In fact, Euthanasia has also been aptly described as “Assisted Suicide”.
Thus is an act of homicide, at its face value. In spite of knowing that ending a life or aiding in culminating the pain, by terminating the working of the heart, would alleviate the pain, release and relieve the soul from the entrapment of the physical sufferings, at least I can’t actively participate in such an act and am happy that am not a doctor! Though of course I can passively play my part…..by doing what I can, legally, with the backing of the conscience. That is pray for the “Mukti” (release), but don’t inflict it—directly or indirectly by assisting in its execution. And this is all what we do normally. Not because of the “Oath of Hypocrisy” that we seem to have taken by default by dint of being born as humans. But because of our belief in the Supreme Being—as we live in a God ‘fearing’, if not ‘abiding’, society. We accept that the rights to ‘create or terminate’ life resides with God and not with us. As also to bestow the grace of (being) ‘Mercifully Killed’, to terminally ill patients.
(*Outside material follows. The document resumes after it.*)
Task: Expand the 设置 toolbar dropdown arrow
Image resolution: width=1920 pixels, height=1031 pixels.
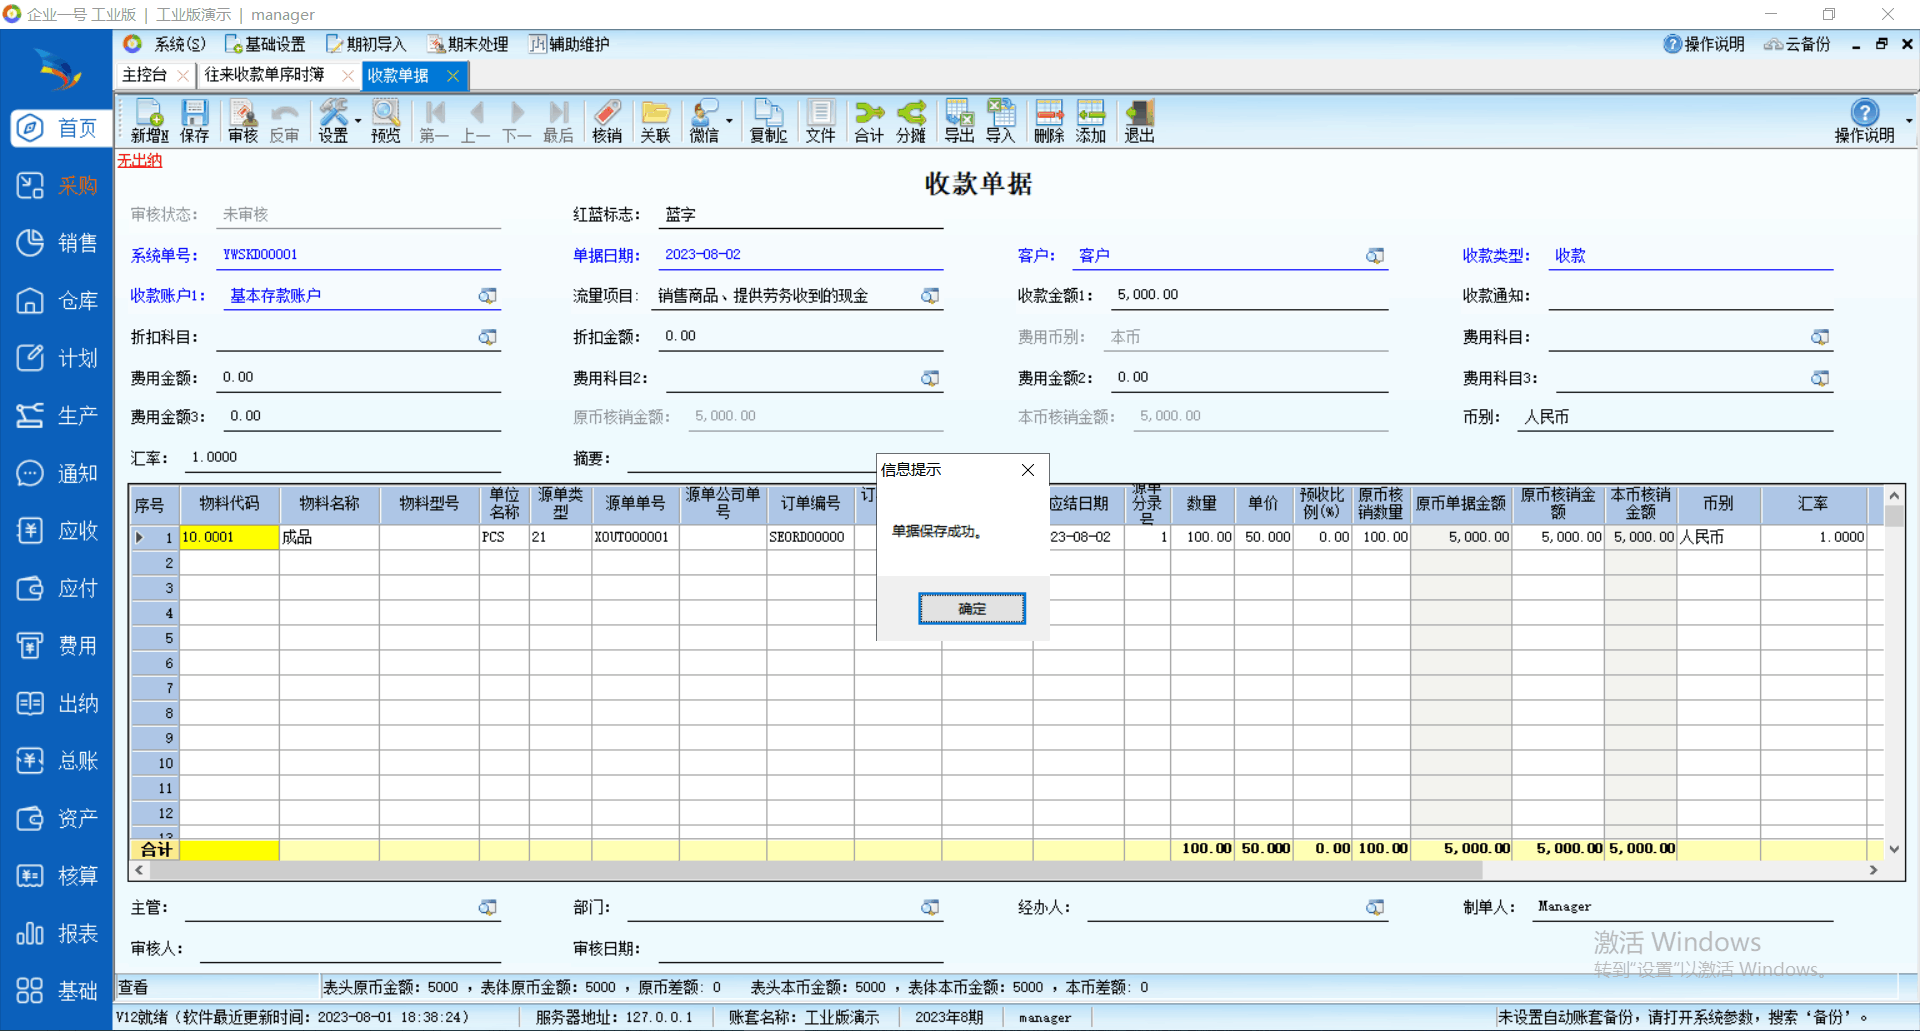Action: click(358, 121)
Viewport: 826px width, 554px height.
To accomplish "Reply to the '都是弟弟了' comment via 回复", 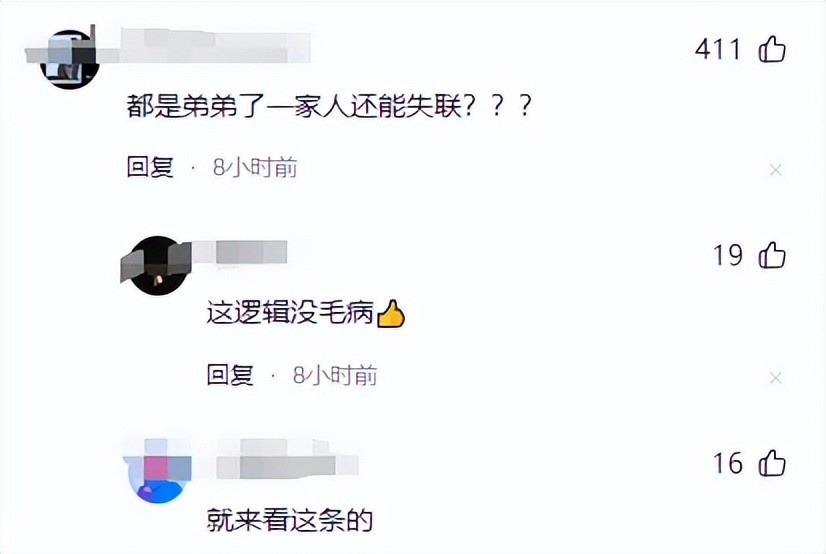I will click(x=150, y=167).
But as it happens with various issues, there comes a time when the onus of decision-making cannot be passed on as a buck. We are forced to become ‘active’ from ‘passive’ participants. This is encountered when complications arise during childbirth. Till today various deaths are reported during childbirths—sometimes of both the mother and the child and at times either of the two. These occurrences befall unexpectedly most of the time. But when complications are pre-indicated and the death of one of them is imminent, both the Hippocratic Oath, as well as Oath of Hypocrisy, are tested. The doctor envisaging the improbability of saving both the mother and the child and unable to ignore the Oath that takes cognizance of even an unborn child, wants the decision made by the family members, thereby absolving the conscience (doctor’s) of any guilt. While the family members faced with such a difficult situation are afraid to come up with an immediate answer lest they end up being supporters of Oath of Hypocrisy. Whom do they choose, mother or the child—none has committed any crime to be discriminated against? Yet they have to decide and normally the decision is in favour of (saving) the mother and against the child. Then is it not an enforced Euthanasia by default with respect to the child and that too non-voluntary?
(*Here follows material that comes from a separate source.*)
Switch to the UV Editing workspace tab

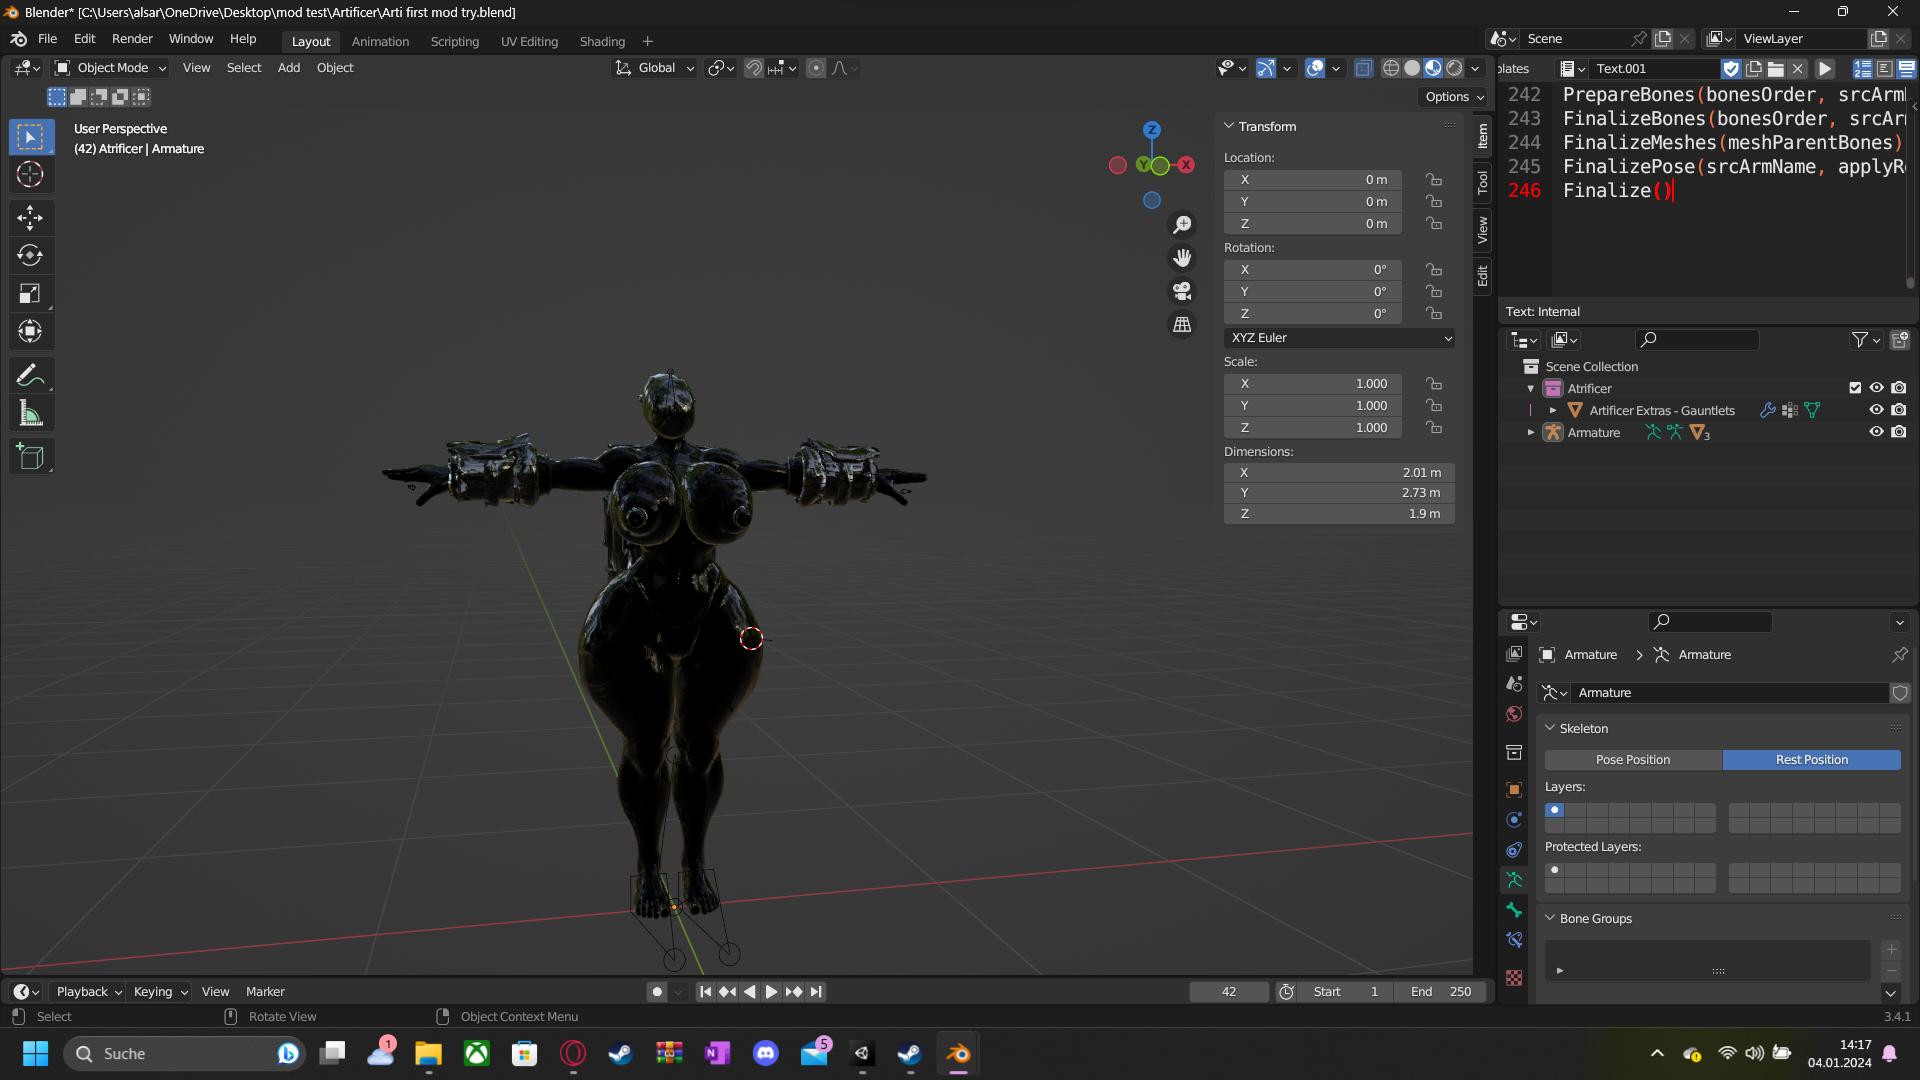pos(529,41)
Not only this, but there is another instance—and quite prevalent in India where financial conditions of the majority of the population is very bad, the projected economic growth notwithstanding —where the financial constraints doesn’t allow the treatment to be continued, the patient dies and the family members are rendered mute spectators. I know it is Destiny but is not this Destiny reached via a form of Euthanasia, albeit by default. Because that is what it is, allowing a loved one to die, having no other option—that is what has been said of Euthanasia—to assist in dying; in hopeless and unbearable circumstances.
The countries which do not support Euthanasia legally, what do they have to say about these “Euthanasia(s) by Default”?